More mod_rewrite questions (normal webspace not ccgi)

OK so I'm trying to make a more advanced mod_rewrite configuration, and I'm experiencing a few false starts. For example I'd really like to use "Rewritecond" with the
%{REQUEST_FILENAME}  variable and -f option as I've read that I can make it check for a file and only carry out the rewrite if the file exists.
Unfortunately the path in %{REQUEST_FILENAME} is much longer than the path in the url, it seems to be the absolute path, and as such I can't use tests like
Rewritecond images/%{REQUEST_FILENAME} -f
as %{REQUEST_FILENAME} expands to something like /share/isp/plusnet/www/bu ... and so on
Update...I think this is holding now,
I've changed the Rewritecond to something like
Rewritecond /share/isp/plusnet/allthatstuff/$1 -f
and it seems to work, even though the $1 substitution appears before the expression that uses it.
It still needs some work as the pattern match is a bit squirrely still but its working so it appears that I can have files served from two or more locations
Extracting the full pathname to your webspace is tricky but I found a rule like
RewriteRule ^/?aardvark\.htm /index.htm?%{REQUEST_FILENAME} [L,R]
caused it to be written to the address bar where I could see it.
1 REPLY 1
oliverb
Grafter
Posts: 606
Registered: ‎02-08-2007

Re: More mod_rewrite questions (normal webspace not ccgi)
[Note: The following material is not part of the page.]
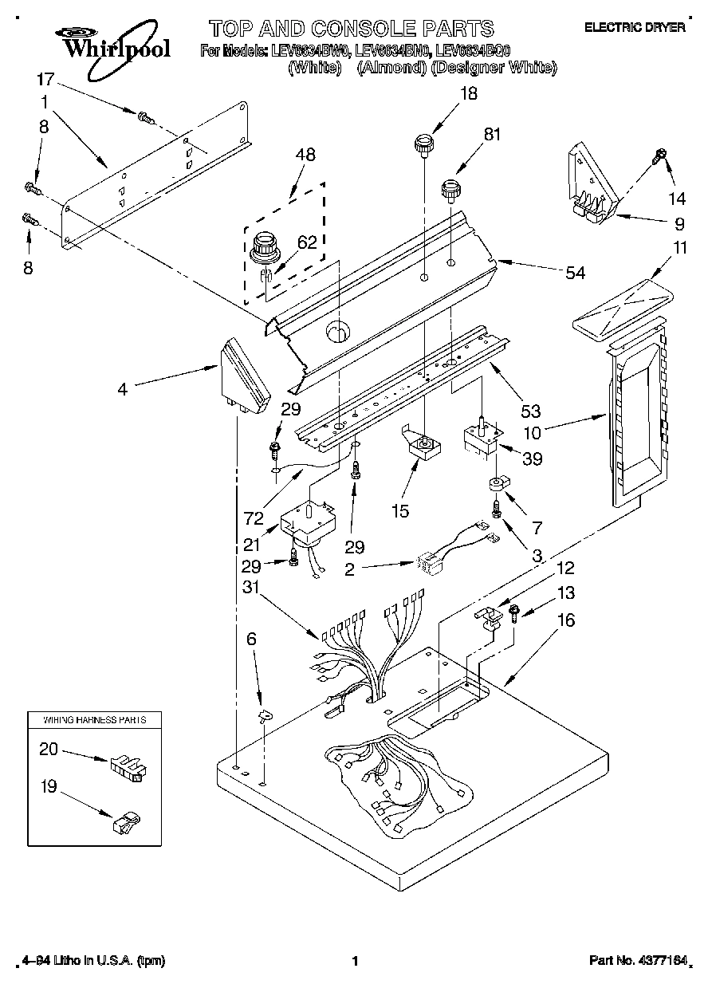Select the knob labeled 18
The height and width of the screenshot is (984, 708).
click(x=423, y=146)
Can anyone help with writing a regular expression...
I'd like to match filenames that are in the root and don't have an extension.
I think something like /?([^/.]+) might do it, or maybe I need to use a negated Rewritecond rule to say if the name does have a dot in then don't execute the rule.
Somehow any expression I write ending in $ fails to match anything. Do urls have a trailing character after the filename that prevents match-to-eol?